Thanks to 2017’s Tax Cuts and Jobs Act, tax season will look quite different this year for many Americans. If you’re over 50, however, you’re likely to be affected in some specific ways. Here’s a look at four of the most key changes:
Your home may offer fewer tax breaks
The vast majority of Americans over 50 own their own home. And for many, the tax benefits of that asset just got a lot less richer.
For one, you used to be able to write off an unlimited amount of property taxes and state income taxes. That break is now capped at $10,000, a particular blow to those who live in high-tax states such as New York and California.
The new tax law also suspends the deduction for home equity interest from 2018 to 2026, unless the loan is used to “buy, build or substantially improve” the home that secures the loan.
If you’ve been thinking of taking a home equity loan to pay for, say, your kids’ college tuition, you’ll no longer be able to write off the interest.
Tax benefits are richer for solo workers
A recent survey of 2,700 workers found that nearly half of those who identified as self-employed were Baby Boomers. Many are leaving their corporate jobs and becoming entrepreneurs, or picking up side hustles as a way to pump up their retirement savings or income.
Say you have a business and you earned $100,000 after expenses and deductions. You get to take $20,000 off the top and you only pay taxes on $80,000.
But what if your “business” is really just an informal side hustle? Doesn’t matter, says Bunich: “As long as you file the self-employment income form Schedule C, you qualify for the deduction.”
There’s more reason to consider a Roth
If you have a traditional IRA, you’ll need to pay taxes on the money when you withdraw it in retirement.
With a Roth IRA, by contrast, you pay taxes up front, and the gains are tax-free, so you don’t pay any taxes when the money is withdrawn later. That gives you much greater flexibility over your income in retirement.
That plan has gotten even smarter, thanks to a provision in the new tax law that provides a 20% reduction in taxes on business income for consultants and the self-employed. “This is huge,” says Tatyana Bunich, president and founder of Financial 1 Wealth Management in Columbia, Md. “It’s one of biggest things in the tax code.”

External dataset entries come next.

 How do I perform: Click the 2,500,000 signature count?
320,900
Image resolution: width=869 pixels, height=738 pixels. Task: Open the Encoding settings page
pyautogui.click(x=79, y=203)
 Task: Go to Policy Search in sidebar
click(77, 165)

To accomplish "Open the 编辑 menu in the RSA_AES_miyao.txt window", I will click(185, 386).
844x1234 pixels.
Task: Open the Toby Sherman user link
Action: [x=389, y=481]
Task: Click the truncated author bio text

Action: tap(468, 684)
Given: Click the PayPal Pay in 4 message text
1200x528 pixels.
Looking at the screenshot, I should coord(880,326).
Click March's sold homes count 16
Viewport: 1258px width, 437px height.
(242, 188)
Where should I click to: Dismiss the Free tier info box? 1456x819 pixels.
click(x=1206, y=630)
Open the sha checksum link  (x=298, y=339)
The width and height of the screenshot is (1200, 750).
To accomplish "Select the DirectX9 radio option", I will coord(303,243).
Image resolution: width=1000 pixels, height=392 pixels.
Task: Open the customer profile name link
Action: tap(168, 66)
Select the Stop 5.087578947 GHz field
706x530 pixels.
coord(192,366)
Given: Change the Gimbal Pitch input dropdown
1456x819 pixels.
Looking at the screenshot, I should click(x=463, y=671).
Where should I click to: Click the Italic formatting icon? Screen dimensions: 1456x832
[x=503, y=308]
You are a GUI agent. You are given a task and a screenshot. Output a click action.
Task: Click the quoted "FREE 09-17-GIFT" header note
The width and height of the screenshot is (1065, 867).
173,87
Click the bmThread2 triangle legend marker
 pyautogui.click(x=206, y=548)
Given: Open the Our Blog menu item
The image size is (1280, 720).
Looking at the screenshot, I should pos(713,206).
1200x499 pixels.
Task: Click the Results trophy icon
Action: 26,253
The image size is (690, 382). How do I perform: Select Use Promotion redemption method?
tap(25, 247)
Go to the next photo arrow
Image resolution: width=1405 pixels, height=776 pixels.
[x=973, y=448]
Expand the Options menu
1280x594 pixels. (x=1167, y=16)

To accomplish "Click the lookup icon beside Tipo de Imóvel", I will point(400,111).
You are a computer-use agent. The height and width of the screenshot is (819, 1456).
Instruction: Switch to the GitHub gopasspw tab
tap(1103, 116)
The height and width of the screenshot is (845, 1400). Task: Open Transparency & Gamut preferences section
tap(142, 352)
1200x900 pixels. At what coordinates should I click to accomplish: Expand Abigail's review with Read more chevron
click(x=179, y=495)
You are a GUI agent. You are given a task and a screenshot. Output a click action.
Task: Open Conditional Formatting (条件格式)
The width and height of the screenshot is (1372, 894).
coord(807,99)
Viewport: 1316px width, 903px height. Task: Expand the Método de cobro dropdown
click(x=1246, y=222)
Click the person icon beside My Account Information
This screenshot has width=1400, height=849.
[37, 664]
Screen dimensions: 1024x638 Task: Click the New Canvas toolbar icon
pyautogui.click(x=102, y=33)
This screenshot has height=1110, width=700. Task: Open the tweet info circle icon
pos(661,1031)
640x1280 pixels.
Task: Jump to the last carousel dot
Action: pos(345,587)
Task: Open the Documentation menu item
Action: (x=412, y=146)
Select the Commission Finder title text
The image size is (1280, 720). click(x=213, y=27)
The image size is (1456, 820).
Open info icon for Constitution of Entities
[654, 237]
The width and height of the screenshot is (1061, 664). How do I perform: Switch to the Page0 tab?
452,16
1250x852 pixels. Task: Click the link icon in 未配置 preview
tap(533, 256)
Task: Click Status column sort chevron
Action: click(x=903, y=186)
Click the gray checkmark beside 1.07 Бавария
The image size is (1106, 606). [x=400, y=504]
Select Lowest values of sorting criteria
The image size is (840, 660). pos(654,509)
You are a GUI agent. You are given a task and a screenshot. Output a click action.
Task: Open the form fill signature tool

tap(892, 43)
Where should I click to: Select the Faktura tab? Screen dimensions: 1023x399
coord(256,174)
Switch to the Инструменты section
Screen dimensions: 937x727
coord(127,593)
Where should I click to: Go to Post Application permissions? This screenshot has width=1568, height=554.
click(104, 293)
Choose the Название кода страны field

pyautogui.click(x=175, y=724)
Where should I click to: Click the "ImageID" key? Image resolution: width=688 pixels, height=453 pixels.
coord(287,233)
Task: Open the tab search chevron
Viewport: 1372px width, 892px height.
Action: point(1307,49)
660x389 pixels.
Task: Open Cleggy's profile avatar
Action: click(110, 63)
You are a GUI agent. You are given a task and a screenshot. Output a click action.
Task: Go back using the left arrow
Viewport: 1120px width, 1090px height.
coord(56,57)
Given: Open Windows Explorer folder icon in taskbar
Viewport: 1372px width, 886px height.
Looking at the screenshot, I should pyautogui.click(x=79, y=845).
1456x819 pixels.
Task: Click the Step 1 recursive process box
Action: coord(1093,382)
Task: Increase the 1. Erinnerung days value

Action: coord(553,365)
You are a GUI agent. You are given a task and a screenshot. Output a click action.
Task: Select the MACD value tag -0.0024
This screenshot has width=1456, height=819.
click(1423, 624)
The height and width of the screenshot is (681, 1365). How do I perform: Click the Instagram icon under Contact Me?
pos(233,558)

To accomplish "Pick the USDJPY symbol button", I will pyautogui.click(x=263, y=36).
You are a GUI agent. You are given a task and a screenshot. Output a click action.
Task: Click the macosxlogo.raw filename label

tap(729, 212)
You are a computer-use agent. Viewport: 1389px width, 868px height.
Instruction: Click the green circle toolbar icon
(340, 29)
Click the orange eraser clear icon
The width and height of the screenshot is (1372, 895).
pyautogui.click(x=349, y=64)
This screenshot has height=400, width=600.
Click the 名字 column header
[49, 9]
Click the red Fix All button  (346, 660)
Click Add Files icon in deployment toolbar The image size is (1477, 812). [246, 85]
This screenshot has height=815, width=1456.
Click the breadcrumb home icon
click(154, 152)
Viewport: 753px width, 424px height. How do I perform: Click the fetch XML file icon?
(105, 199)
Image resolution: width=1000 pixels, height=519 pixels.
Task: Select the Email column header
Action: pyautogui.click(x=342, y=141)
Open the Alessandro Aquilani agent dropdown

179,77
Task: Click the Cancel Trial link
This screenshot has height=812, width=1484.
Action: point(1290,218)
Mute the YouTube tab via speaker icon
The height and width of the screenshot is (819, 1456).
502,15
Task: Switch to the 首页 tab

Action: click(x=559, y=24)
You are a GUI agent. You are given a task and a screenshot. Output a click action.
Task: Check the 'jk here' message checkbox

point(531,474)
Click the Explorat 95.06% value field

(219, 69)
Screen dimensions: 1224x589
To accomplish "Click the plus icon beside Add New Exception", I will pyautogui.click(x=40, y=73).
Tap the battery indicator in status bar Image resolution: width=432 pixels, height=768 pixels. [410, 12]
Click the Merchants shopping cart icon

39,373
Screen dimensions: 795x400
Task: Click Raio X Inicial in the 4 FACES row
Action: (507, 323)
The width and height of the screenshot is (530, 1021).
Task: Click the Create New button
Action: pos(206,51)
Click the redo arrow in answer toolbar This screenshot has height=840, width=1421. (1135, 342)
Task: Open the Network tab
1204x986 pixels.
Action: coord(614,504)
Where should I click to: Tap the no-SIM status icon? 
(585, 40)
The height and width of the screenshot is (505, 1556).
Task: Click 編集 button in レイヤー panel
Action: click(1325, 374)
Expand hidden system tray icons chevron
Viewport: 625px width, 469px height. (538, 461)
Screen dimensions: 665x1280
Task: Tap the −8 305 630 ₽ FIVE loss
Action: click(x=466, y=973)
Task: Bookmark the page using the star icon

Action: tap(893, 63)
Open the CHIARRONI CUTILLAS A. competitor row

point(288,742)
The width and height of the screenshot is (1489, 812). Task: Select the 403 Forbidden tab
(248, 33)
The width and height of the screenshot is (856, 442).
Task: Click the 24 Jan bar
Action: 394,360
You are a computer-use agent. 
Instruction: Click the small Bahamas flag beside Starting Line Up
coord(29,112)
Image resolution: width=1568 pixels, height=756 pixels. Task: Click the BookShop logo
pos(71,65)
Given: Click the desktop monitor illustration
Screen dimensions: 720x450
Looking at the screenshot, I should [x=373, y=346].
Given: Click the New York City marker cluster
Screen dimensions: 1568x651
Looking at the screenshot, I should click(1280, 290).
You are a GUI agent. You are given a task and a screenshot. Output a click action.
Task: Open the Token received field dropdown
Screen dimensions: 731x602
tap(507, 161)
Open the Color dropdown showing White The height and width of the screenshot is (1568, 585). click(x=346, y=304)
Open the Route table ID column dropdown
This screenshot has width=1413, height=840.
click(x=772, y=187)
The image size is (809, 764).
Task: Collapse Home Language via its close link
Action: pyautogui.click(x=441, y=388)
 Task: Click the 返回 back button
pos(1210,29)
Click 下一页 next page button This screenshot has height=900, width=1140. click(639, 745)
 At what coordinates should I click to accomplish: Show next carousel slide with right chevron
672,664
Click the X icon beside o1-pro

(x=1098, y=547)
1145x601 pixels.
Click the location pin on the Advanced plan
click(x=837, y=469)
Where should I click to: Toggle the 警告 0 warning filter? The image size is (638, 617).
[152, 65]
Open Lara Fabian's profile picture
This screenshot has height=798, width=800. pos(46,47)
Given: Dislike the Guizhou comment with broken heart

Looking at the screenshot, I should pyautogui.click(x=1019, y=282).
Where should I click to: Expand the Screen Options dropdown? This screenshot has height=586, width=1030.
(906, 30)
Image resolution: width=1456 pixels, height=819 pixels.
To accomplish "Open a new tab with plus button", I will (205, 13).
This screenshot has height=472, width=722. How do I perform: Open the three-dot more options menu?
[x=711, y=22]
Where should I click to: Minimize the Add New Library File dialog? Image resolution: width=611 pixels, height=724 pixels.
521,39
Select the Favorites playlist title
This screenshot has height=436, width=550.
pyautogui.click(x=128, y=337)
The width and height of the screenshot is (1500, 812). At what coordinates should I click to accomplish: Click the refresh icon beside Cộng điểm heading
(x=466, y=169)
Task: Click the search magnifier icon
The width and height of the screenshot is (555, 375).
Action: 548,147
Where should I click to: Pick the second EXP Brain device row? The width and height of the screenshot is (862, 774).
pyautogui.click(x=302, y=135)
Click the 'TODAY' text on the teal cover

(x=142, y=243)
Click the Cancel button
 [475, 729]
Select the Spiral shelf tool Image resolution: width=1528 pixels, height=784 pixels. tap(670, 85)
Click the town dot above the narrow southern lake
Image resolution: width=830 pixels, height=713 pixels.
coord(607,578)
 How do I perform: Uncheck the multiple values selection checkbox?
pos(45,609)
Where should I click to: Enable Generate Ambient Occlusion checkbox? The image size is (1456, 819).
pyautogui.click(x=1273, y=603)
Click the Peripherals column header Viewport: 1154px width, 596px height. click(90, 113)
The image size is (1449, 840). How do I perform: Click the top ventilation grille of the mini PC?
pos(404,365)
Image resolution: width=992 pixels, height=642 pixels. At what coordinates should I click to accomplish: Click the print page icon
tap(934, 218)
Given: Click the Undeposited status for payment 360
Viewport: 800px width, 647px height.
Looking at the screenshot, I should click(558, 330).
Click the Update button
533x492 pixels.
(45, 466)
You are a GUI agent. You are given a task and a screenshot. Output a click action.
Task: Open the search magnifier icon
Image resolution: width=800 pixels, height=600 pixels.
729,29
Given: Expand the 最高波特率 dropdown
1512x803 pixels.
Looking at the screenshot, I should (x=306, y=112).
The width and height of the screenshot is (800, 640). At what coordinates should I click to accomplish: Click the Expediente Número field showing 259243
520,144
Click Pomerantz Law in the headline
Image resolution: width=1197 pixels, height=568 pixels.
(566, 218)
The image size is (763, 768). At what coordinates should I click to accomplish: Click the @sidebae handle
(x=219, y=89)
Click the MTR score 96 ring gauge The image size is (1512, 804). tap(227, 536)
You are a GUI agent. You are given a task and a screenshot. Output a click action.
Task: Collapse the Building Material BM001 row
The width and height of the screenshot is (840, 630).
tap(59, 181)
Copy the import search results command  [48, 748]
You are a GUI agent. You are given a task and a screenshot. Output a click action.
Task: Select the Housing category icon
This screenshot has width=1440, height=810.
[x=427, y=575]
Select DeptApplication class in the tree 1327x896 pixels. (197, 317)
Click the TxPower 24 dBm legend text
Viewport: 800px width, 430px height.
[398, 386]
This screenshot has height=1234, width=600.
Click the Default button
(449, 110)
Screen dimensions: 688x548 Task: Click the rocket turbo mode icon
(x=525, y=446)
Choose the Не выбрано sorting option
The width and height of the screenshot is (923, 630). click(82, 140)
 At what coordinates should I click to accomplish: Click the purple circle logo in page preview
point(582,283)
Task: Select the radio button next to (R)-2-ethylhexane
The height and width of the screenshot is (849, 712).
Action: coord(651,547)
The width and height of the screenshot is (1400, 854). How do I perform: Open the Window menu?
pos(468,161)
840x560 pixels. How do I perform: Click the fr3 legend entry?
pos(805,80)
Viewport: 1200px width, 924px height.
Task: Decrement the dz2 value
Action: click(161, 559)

Traditional IRA holders have the option to convert the account to a Roth, with the caveat that the taxes will immediately be due. But the Tax Cuts and Jobs Act lowered individual rates across the board, making the conversation more appealing, says Skip Johnson, Founder of Great Waters Financial in Minneapolis, Minn. “We don’t know what taxes will be in the future, but we know for the next six years,” he says. “And we know that our clients will eventually be taking money out of IRAs and using it for income.”
Charitable donations might not equal deductions
One major change in the new tax law is that standard deduction was increased to $12,000 for singles, or $24,000 for couples.
That means unless your itemized deductions are more than the standard deduction, it won’t make sense to itemize. So while the money you give to charity is still tax-deductible in theory, those deductions only count if you itemize—which you’re far less likely to do.
If you’re over age 70.5, however, you can still can give money to a charity directly from your IRA, notes Johnson. That donation won’t be counted as part of your taxable income, so you’ll still get some tax benefit from the gift.